Due to a thirty-year-old ordinance banning steam engines operating in the city, there was no direct steam rail connection between President Street Station and the Baltimore and Ohio Railroad's Camden Station.  Rail cars that transferred between the two stations had to be pulled by horses along Pratt Street down ten blocks to the southwest to Camden Yards. Union troops marched down Pratt to the other station. It in this transfer on April 19, as the 6th Massachusetts transferred between stations, a mob of anti-war supporters and Southern sympathizers attacked the train cars and blocked the route. When it became apparent that they could travel by horse no further, the four companies, about 240 soldiers, got out of the cars and marched in formation down Pratt Street where they were attacked by the mob and opened fire in response.

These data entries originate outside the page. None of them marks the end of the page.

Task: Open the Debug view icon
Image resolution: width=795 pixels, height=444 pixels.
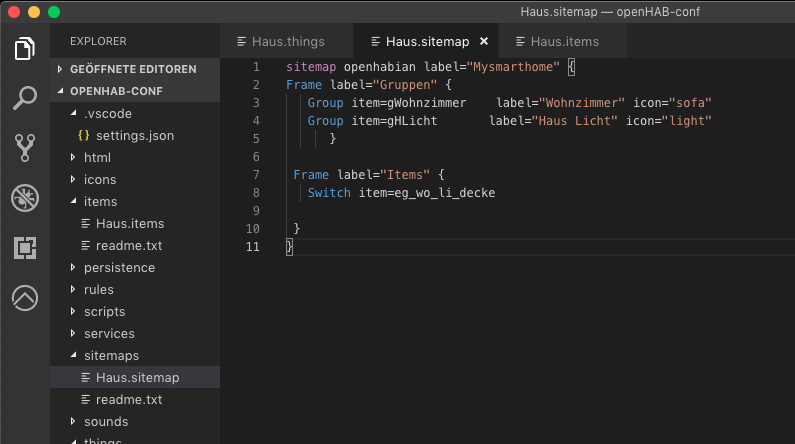Action: click(x=24, y=198)
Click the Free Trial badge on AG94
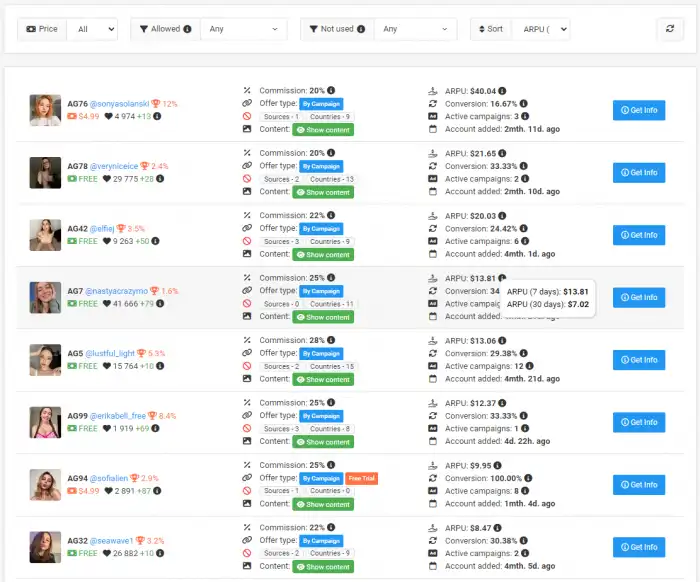This screenshot has height=582, width=700. [361, 478]
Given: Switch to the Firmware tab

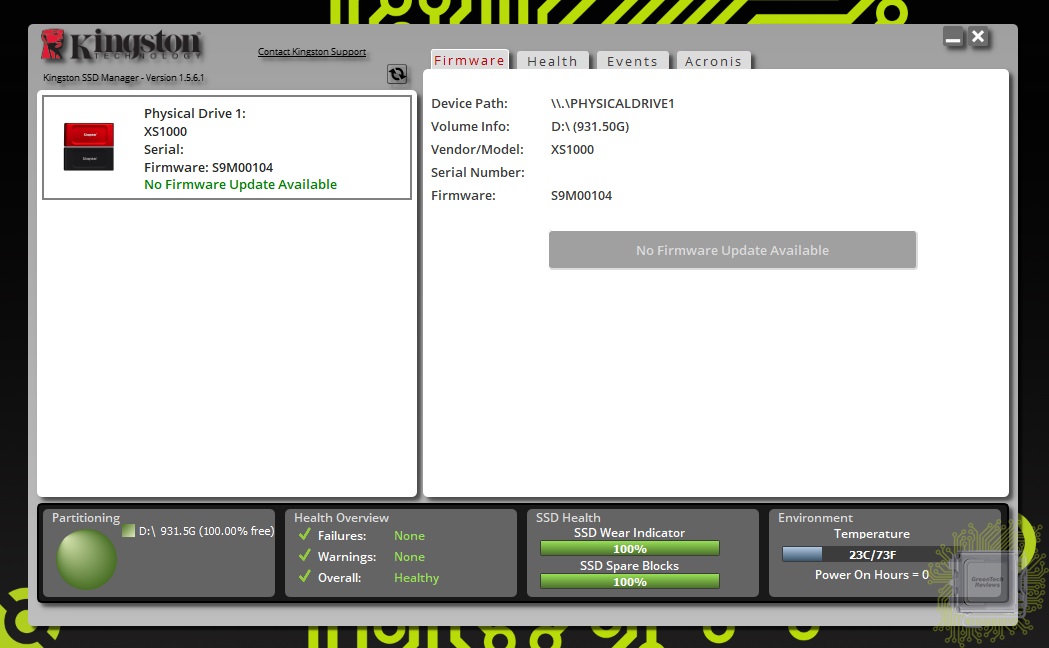Looking at the screenshot, I should (x=469, y=61).
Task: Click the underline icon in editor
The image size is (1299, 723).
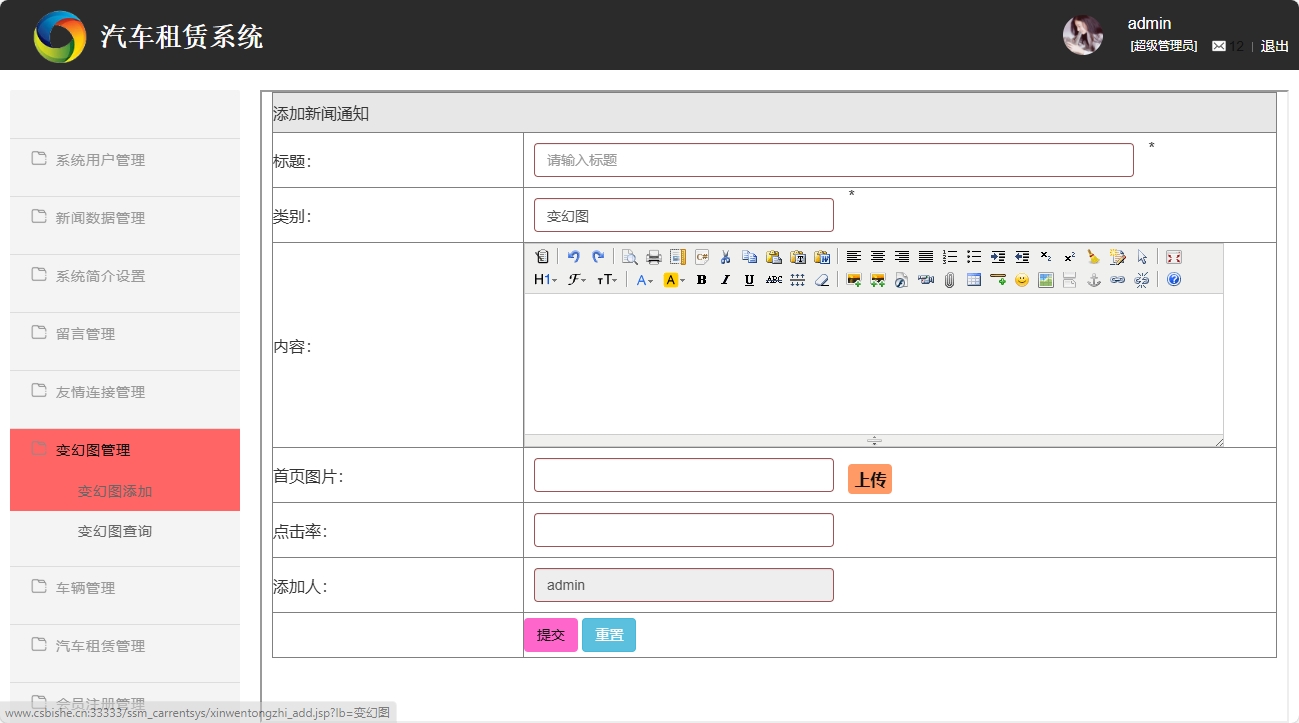Action: pos(749,280)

As a result, units got off the train immediately upon arrival at President Street, and marched under arms down Pratt Street the ten-block distance to Casmden Yards. The horse-drawn rail cars only carried equipment under guard. The 19th was well aware of the large minority of southern sympathizers and also that despite the majority remaining unionist, it was also a slave state. As they began marching, they were aware of the noticeabley cold reception and glares from some of the local citizens. As the 19th and 17th turned left down Howard Street, they noticed the roof of Camden Yards filled with bullet holes from the riot of April 19. 

Onboard a steam train again, the men soon pulled out of Camden Yards bound for Washington. This was the first time many of the men saw slaves working in fields as they passed by on the train. They also duly noted soldiers on guard duty all along the rail line between Baltimore and Washington, and for the first time saw the meting out of military punishment. The trip from Baltimore to Washington was long and tedious with continual side-tracking to yield to regular, scheduled passenger service.

In Washington
At midnight Friday, August 30, 1861, the 19th arrived at Union Station, and marched into halted at Soldiers' Rest. The regiment stood in formation under arms until a Pennsylvania regiment that had arrived just before them finished supper. The men were served a ""very bad"" meal of "mouldy soft bread, boiled salt pork and very poor coffee." In response, COL Hincks made "a vigorous protest" to the officer-in-charge giving "him religious instructions."

Since the Pennsylvania regiment had taken the barracks billeting, the 19th slept outside on the ground, luckily on a warm night, until disturbed  around 04:00 by a grazing herd of hogs. The next morning when the 19th marched in to breakfast, they found that Hincks' "draft had been honored," and received "a more respectable meal." This was a portend of the life to come in the Army, and some of the older men were already finding their patriotic ardor fading.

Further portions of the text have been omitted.